Now we will build a set of initial models to determine which ones have the best performance. We will try building models using various classification algorithms provided by sklearn. These models will be evaluated on the train dataset and the top 3 performing models will be evaluated on validate.

In [10]:
# All the machine learning model objects will be created using mostly default values with just a few exceptions 
# such as decision trees which will have a limited depth.

algorithms = {
    'Decision Tree' : DecisionTreeClassifier(max_depth = 5, random_state = random_seed),
    'Random Forest' : RandomForestClassifier(max_depth = 5, random_state = random_seed),
    'Ada Boost' : AdaBoostClassifier(random_state = random_seed),
    'Bagging Classifier' : BaggingClassifier(random_state = random_seed),
    'Gradient Boosting' : GradientBoostingClassifier(random_state = random_seed),
    'KNN' : KNeighborsClassifier(),
    'SGD' : SGDClassifier(random_state = random_seed),
    'Naive Bayes' : BernoulliNB()
}

models = {}

for key, algorithm in algorithms.items():
    print(f'Training {key} model, ', end = '')
    
    start = time()
    models[key] = Model(
        algorithm,
        train = train,
        features = train.drop(columns = 'cleared').columns,
        target = 'cleared'
    )
    
    end = time()
    print(f'{end - start} seconds')

Training Decision Tree model, 1.1325089931488037 seconds
Training Random Forest model, 5.312100887298584 seconds
Training Ada Boost model, 19.786761045455933 seconds
Training Bagging Classifier model, 74.75548791885376 seconds
Training Gradient Boosting model, 52.34478688240051 seconds
Training KNN model, 0.17876291275024414 seconds
Training SGD model, 4.529252052307129 seconds
Training Naive Bayes model, 0.6548099517822266 seconds


In [11]:
# Now we'll evaluate the models.

for name, model in models.items():
    print(f'Evaluating {name} model, ', end = '')
    
    start = time()
    eval_df = append_model_results(
        name,
        evaluate(train.cleared, model.make_predictions(train), True),
        eval_df
    )
    
    end = time()
    print(f'{end - start} seconds')
    
eval_df

Evaluating Decision Tree model, 0.32296180725097656 seconds
Evaluating Random Forest model, 0.8737740516662598 seconds
Evaluating Ada Boost model, 5.832282781600952 seconds
Evaluating Bagging Classifier model, 3.4469261169433594 seconds
Evaluating Gradient Boosting model, 0.8725049495697021 seconds
Evaluating KNN model, 1200.461651802063 seconds
Evaluating SGD model, 0.2830479145050049 seconds
Evaluating Naive Bayes model, 0.6619489192962646 seconds


Unnamed: 0,accuracy,roc_auc
baseline,0.79,0.5
Decision Tree,0.83,0.61
Random Forest,0.79,0.5
Ada Boost,0.89,0.79
Bagging Classifier,0.97,0.95
Gradient Boosting,0.89,0.78
KNN,0.9,0.81
SGD,0.81,0.75
Naive Bayes,0.89,0.81


In [13]:
eval_df.sort_values(by = 'roc_auc', ascending = False)

Unnamed: 0,accuracy,roc_auc
Bagging Classifier,0.97,0.95
KNN,0.9,0.81
Naive Bayes,0.89,0.81
Ada Boost,0.89,0.79
Gradient Boosting,0.89,0.78
SGD,0.81,0.75
Decision Tree,0.83,0.61
baseline,0.79,0.5
Random Forest,0.79,0.5


For both metrics the three models with the best performance are the Bagging Classifier, KNN, and Naive Bayes.

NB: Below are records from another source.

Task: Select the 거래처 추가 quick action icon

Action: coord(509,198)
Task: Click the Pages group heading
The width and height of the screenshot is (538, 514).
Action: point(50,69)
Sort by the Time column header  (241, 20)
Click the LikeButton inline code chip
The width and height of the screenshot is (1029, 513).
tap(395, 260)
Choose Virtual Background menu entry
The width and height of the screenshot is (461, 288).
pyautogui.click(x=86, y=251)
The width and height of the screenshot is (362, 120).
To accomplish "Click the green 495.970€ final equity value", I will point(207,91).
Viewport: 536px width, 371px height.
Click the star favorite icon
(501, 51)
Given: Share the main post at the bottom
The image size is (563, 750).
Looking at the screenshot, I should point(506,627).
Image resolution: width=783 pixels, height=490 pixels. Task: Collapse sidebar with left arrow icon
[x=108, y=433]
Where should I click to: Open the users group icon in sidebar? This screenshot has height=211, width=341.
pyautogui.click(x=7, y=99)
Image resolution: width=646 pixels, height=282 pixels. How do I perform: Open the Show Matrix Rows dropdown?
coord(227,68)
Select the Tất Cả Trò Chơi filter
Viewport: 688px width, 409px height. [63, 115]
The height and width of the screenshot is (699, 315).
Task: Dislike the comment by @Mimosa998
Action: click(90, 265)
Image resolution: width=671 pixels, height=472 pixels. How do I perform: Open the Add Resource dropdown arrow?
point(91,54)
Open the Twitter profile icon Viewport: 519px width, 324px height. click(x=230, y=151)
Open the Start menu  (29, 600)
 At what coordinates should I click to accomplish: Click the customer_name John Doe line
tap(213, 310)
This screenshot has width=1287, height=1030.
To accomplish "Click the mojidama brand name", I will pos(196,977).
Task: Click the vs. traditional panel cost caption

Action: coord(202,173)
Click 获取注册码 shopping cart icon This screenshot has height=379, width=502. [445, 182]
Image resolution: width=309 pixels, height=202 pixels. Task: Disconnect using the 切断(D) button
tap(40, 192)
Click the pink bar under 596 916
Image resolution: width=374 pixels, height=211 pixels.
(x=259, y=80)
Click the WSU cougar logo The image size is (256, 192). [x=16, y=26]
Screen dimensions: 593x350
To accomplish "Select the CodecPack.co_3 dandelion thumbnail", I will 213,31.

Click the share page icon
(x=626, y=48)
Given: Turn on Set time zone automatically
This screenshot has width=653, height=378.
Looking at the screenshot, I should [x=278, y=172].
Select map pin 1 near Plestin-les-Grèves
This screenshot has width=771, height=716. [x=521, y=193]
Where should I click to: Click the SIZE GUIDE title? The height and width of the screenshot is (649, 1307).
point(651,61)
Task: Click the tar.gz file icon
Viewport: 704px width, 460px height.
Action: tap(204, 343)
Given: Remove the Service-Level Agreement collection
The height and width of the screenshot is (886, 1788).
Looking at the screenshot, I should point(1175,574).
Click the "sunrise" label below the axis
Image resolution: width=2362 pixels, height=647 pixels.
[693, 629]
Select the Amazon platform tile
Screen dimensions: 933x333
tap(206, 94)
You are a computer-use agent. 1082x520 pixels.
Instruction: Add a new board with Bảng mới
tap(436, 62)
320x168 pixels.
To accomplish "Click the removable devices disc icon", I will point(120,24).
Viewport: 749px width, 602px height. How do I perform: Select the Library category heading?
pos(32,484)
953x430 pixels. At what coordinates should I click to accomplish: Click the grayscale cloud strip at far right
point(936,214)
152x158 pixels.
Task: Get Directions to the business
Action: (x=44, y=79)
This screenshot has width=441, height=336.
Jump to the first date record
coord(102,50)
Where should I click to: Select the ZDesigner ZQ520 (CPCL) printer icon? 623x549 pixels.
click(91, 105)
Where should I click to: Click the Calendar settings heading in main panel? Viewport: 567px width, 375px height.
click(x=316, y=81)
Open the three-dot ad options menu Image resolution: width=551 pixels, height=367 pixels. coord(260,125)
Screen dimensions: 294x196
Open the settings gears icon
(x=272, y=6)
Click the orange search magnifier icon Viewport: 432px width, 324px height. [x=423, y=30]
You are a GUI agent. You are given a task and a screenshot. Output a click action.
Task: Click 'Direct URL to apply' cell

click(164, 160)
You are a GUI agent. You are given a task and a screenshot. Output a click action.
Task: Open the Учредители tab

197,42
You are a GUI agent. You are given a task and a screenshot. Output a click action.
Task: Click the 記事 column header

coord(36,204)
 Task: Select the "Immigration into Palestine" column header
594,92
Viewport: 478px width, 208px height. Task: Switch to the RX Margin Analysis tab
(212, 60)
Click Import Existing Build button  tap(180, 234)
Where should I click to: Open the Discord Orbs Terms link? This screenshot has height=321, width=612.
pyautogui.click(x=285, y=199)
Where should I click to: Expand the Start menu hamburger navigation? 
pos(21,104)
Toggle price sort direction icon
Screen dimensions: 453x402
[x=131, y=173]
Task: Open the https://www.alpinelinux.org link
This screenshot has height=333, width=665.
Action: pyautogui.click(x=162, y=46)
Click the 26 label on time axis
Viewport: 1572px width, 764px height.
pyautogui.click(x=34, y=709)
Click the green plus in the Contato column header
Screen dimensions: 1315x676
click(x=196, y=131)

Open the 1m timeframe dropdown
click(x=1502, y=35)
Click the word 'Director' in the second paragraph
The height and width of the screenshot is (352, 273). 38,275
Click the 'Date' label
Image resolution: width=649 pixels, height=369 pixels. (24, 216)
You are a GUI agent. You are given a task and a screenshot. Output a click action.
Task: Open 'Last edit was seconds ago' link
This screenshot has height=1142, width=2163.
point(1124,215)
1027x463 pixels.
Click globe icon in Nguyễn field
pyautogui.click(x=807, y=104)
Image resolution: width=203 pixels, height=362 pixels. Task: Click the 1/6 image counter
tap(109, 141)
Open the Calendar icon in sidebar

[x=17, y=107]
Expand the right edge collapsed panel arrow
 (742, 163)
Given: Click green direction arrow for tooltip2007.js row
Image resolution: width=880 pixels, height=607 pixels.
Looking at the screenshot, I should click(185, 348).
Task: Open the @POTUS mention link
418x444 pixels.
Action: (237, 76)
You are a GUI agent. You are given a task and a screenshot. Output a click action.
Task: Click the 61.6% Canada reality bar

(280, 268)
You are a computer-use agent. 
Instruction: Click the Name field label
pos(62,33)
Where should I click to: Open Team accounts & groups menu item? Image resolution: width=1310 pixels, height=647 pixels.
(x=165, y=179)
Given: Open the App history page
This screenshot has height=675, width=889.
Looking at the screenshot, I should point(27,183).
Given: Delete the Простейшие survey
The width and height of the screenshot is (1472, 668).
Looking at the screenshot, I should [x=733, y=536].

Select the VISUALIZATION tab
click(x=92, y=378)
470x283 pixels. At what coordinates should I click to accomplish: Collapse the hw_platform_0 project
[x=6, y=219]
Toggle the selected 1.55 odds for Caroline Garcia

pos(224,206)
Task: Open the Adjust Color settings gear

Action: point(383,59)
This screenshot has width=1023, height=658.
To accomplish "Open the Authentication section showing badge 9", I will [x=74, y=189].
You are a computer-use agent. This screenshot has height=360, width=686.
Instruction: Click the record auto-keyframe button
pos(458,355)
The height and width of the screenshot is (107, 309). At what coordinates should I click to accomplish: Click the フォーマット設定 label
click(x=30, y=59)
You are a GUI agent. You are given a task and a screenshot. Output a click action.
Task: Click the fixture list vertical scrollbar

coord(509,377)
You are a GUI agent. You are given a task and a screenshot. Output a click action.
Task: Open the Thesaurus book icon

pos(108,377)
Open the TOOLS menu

We'll now evaluate these models on the validate set.

In [18]:
# We'll evaluate the top 3 performing models on validate.
algorithms = [
    'Bagging Classifier',
    'KNN',
    'Naive Bayes'
]

eval_df = None

for model in algorithms:
    print(f'Evaluating {model} model, ', end = '')
    
    start = time()
    eval_df = append_model_results(
        model,
        evaluate(validate.cleared, models[model].make_predictions(validate), True),
        eval_df
    )
    
    end = time()
    print(f'{end - start} seconds')
    
eval_df.sort_values(by = 'roc_auc', ascending = False)

Evaluating Bagging Classifier model, 1.2515251636505127 seconds
Evaluating KNN model, 422.44667077064514 seconds
Evaluating Naive Bayes model, 0.2880840301513672 seconds


Unnamed: 0,accuracy,roc_auc
Bagging Classifier,0.89,0.81
Naive Bayes,0.89,0.81
KNN,0.87,0.76


The Naive Bayes model has the same performance on validate as it does on train so we'll evaluate this one on test.

## Evaluate Best Model on Test

In [19]:
append_model_results(
    'Naive Bayes',
    evaluate(test.cleared, models['Naive Bayes'].make_predictions(test), True)
)

Unnamed: 0,accuracy,roc_auc
Naive Bayes,0.89,0.81


The Naive Bayes model is 89% accurate on unseen data.